After years of leading field studies, instructors like us who long to ignite a passion for place in our students and to see them develop ownership of their experiences may have become discouraged at the results of our labors. How can students get to the real meaning of place when they aren’t even paying attention to some of the most basic details in the outings we organize for them? It is painful to construct the perfect walking tour and find no one remembers the work they have seen or can even decipher the notes they wrote during the exercise. That observations in the field are not remembered later is disturbing on its own. More so, students need these observational details to support higher-level thinking about the built environment.
Observational skills tied to discussions in the field taking photographs, making notes, constructing diagrams, and drawing sketches are used to build our students’ awareness of the issues of the contemporary city, an environment which all of our students must be familiar as emerging design professionals. For disillusioned instructors, Traveler may offer some hope. By increasing our ability to take the trip with us once it is over, and making those experiences easier to reflect on and share with others, it creates opportunities for efficiency in preparing for a trip, in conducting the field study, and in the debriefing afterward.
These observed benefits, coupled with the historically observed richness of field studies, means that mobile technologies like Traveler deserve further exploration, integration, evaluation and refinement for both educators and students alike. As educators and software developers embedded in higher education, we also see that architecture field studies are only one aspect of a much larger challenge to use technologies in ways that help students make better sense of the world they inhabit. And we are ready to rise to that challenge. Students are now arriving to higher education with great comfort and reliance on their mobile devices.
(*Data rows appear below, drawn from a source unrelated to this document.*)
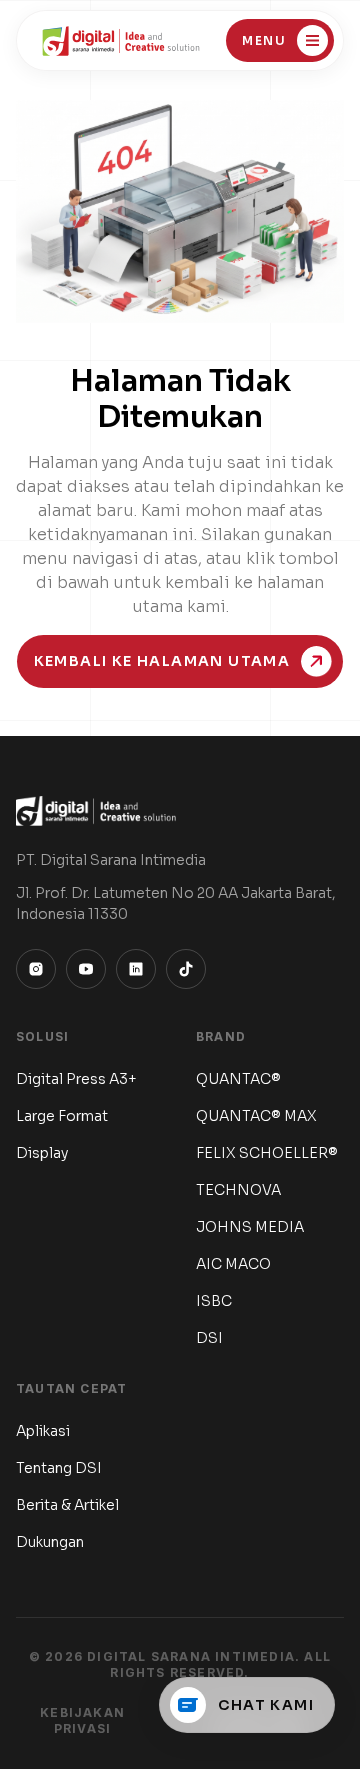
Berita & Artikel (67, 1505)
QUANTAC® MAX (256, 1116)
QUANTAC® (238, 1079)
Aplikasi (43, 1431)
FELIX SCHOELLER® (267, 1153)
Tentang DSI (59, 1468)
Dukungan (50, 1542)
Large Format (62, 1116)
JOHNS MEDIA (250, 1227)
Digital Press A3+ (76, 1079)
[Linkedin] (136, 969)
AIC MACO (233, 1264)
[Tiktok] (186, 969)
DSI (209, 1338)
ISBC (214, 1301)
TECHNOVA (238, 1190)
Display (42, 1153)
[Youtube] (86, 969)
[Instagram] (36, 969)
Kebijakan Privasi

We aim to integrate, not ignore, this phenomenon and shape our pedagogy around effective experiences. We embrace the future of mobile media in this regard as new interfaces, devices, and connectivity are released into the market. We look forward to expanding Traveler for many other situations where better geographic reference can help produce insight. By continuing to develop 58 and find interesting ways to use apps like Traveler, we may be able to help students heighten and improve their geographic awareness in the classroom and beyond. We are confident that digital journaling is a suitable companion to lesson plans and learning objectives within design education and all students of the built environment.